Los hombres que me han abandonado nunca me han dado razones de peso para hacerlo. Se aburrían, querían vivir otras experiencias… Tonterías casi siempre. A excepción de Marcelo, si mis otros novios no me hubieran abandonado los habría abandonado yo. Eran historias que no daban más de sí. Con Nené pensaba que el rollo se había acabado, que el atractivo físico que sentí al principio hacia su cuerpo atlético y su polla monumental había perdido ya su tirón. Pero como daba por supuesto que Nené no hablaba español me daba pereza explicarle que había estado muy bien mientras duró y esas cosas que se dicen en estos casos.

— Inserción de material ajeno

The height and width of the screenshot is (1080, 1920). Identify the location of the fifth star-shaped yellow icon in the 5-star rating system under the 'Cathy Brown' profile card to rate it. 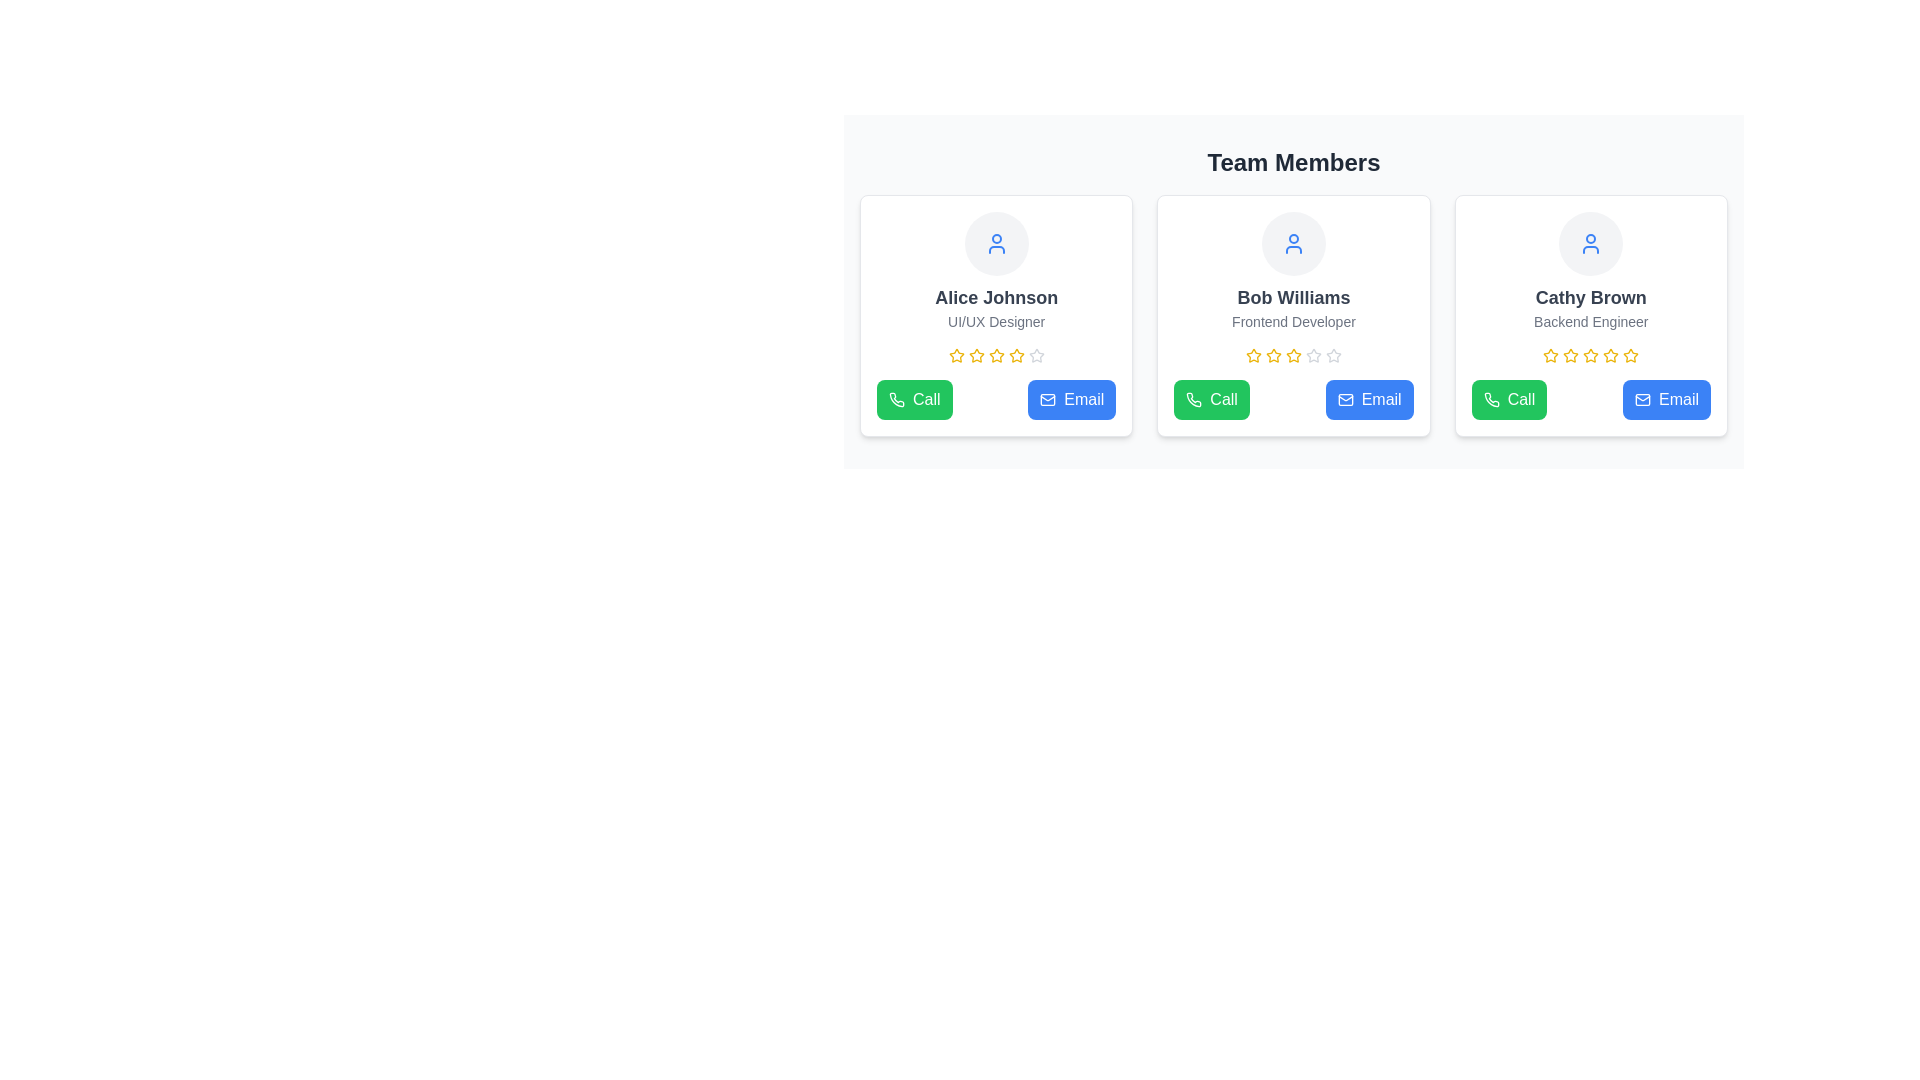
(1631, 354).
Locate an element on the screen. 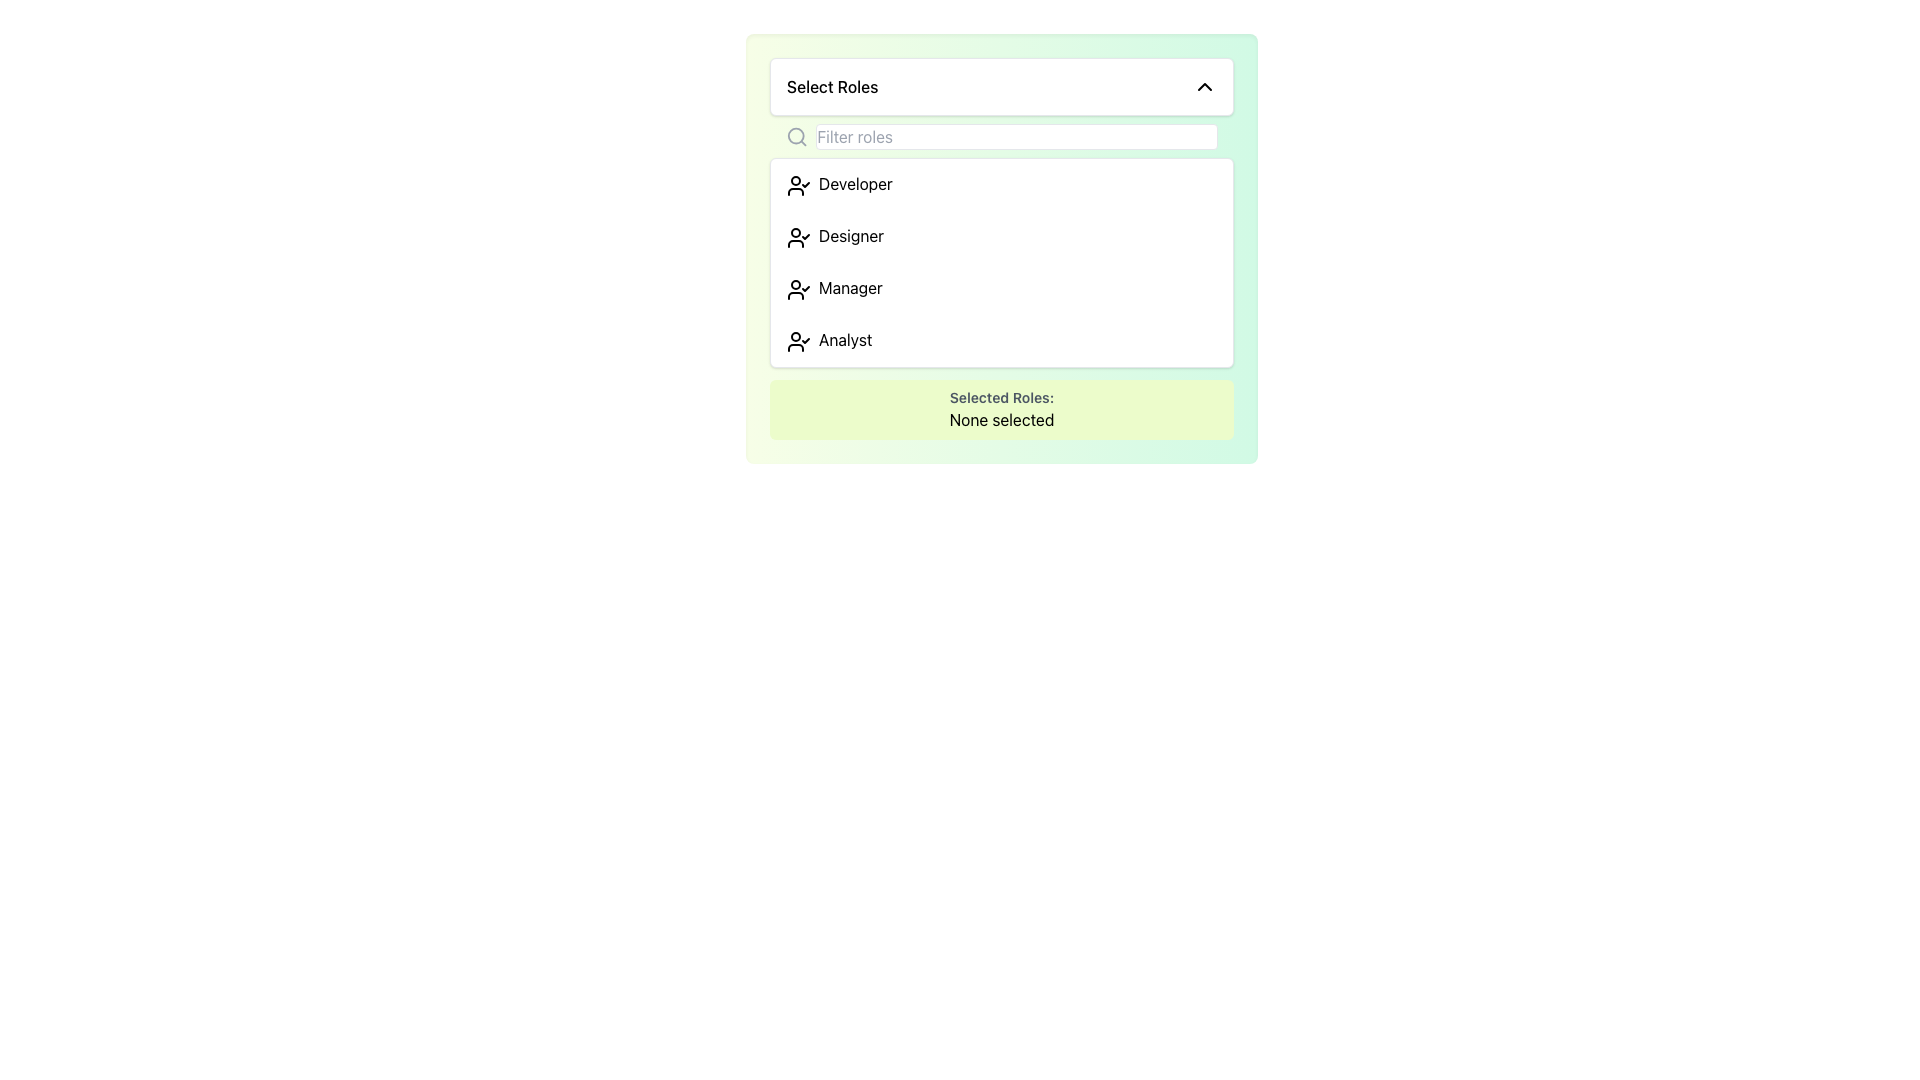  the first item in the vertical list of roles in the 'Select Roles' dropdown menu, which allows users to select the 'Developer' role is located at coordinates (1002, 185).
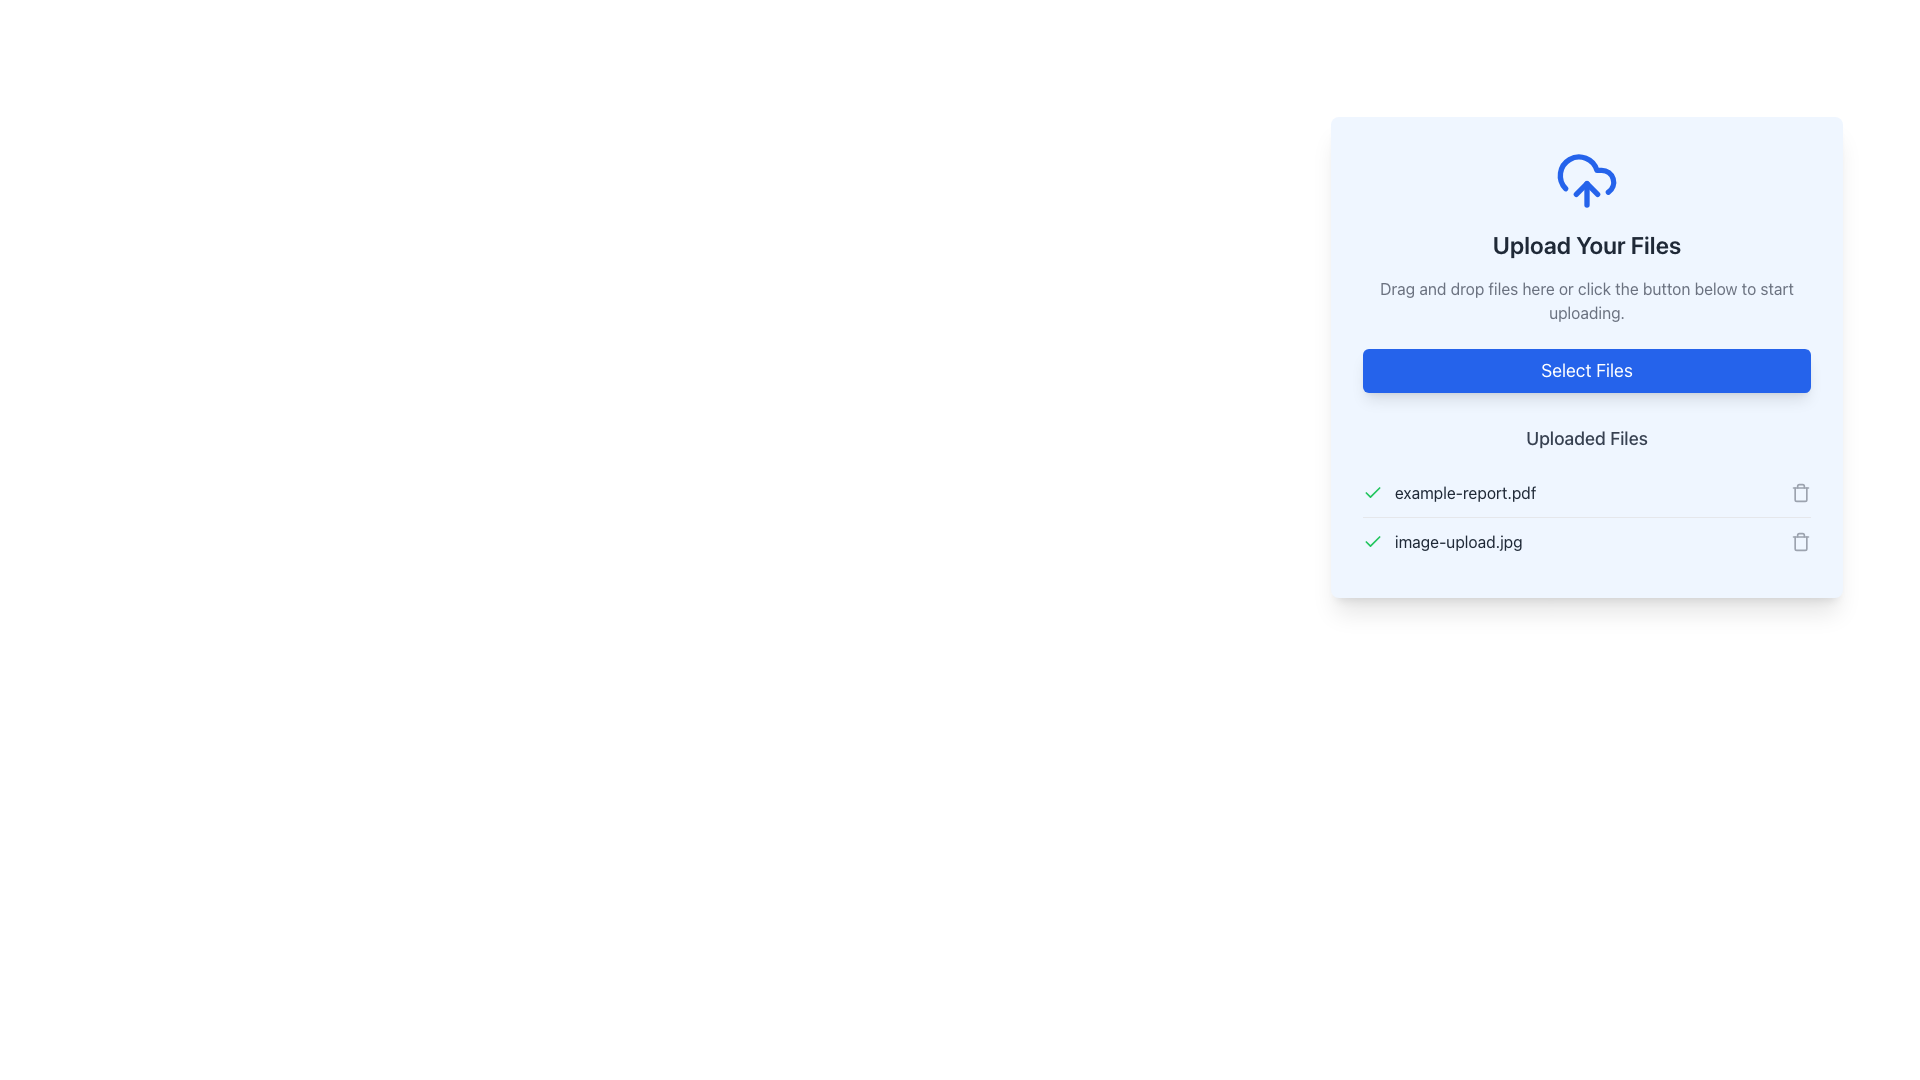 Image resolution: width=1920 pixels, height=1080 pixels. I want to click on the delete button (trash icon) located in the 'Uploaded Files' section next to the file label 'image-upload.jpg', so click(1800, 542).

Así fueron pasando los meses, entretenida yo en montar mi negocio de venta de marihuana a domicilio, mientras él se daba la vida padre a mi costa, sin dignarse a colaborar en la empresa como repartidor, ni siquiera durante las fiestas navideñas cuando se nos desbordaron los pedidos y la mitad de la plantilla cogió la gripe. La Trini ya me había avisado de que le faltaba ropa, pero hasta que no vi la foto en La Razón de Nené travestido en la cabalgata de reyes transexuales de Vallecas, no me imaginé ni por un momento que el dueño de la polla que me había provocado mis orgasmos más gozosos tenía una doble vida.
“Nené, lo que me duele es que me lo hayas ocultado”, le dije en cuanto lo vi. Traté de hacerle entender que no tenía nada en contra de las preferencias sexuales de cada cual, y que, de haberlo sabido, habría aceptado su bisexualidad desde el principio. Para mi sorpresa me contestó con un discurso perfectamente armado y en un perfecto castellano:
–Tú problema hacia mí es que nunca me has visto más allá de mi polla. Lo tuyo no es homofobia sino racismo. El árbol de mi polla negra no te deja ver el bosque luminoso de mi persona. Los blancos estáis obsesionados con el sexo de los negros, no dejáis de proyectar sobre nosotros vuestras fantasías coloniales. ¿Te sorprende que tenga una vida más allá de la imagen tópica de negro al que le gusta bailar, follar y jugar al baloncesto? Si en lugar de ser un hombre negro yo fuera una mujer, todo el mundo denunciaría la esclavitud sexual de mi situación. Porque tú no has sido mi amante, has sido mi cliente. Yo te he dado polla y tú me has dado techo y comida a cambio. Eso no te da derecho a meterte en mi intimidad.
Me quedé aturdida. Le dije como pude que estaba resultando injusto, que aquel discurso victimista olvidaba que en todo momento yo había tratado de ayudarlo, de enseñarle el idioma y de darle un trabajo. Sin embargo, él no parecía estar de acuerdo:
–Tú no querías ayudarme, tú querías escapar del aburrimiento poniendo un negro en tu cama y convirtiéndote en profesora de pobres inmigrantes. Inmigrantes a los que no dudas en explotar ahora para hacerte de oro traficando con marihuana. Yo no te sirvo porque tú lo que buscas son espectadores. Que en tu película seas la protagonista no significa que en la vida real puedas ser mi jefa.
Quise contraatacar aclarando que mi negocio de marihuana era más bien una cooperativa, y que me sentía muy mal tratada por cómo había actuado a mis espaldas, aprendiendo español por su cuenta y haciéndose el mudo conmigo. También me hubiera gustado decirle que el deslumbramiento ante su pollón solo me había durado un par de meses, que llevaba tiempo queriendo terminar con él precisamente porque no le encontraba sentido a una relación en la que yo no era más que la dueña del albergue donde se refugiaba. Quise decirle todo eso antes de que se marchara por la puerta, pero no me salieron las palabras.
Lo último que he sabido de él es que está viviendo con un señor mayor, un francés afincado en España, con el que trabaja por los derechos LGBT en África desde una ONG llamada Gor-digen, palabra que en wolof significa hombre-mujer y remite a hombres que se vestían y comportaban como mujeres, un arquetipo asentado en Senegal hasta hace unas décadas. Ayer hice una donación anónima de 6.000 euros a Gor-digen, pero eso no me ha hecho sentirme mejor.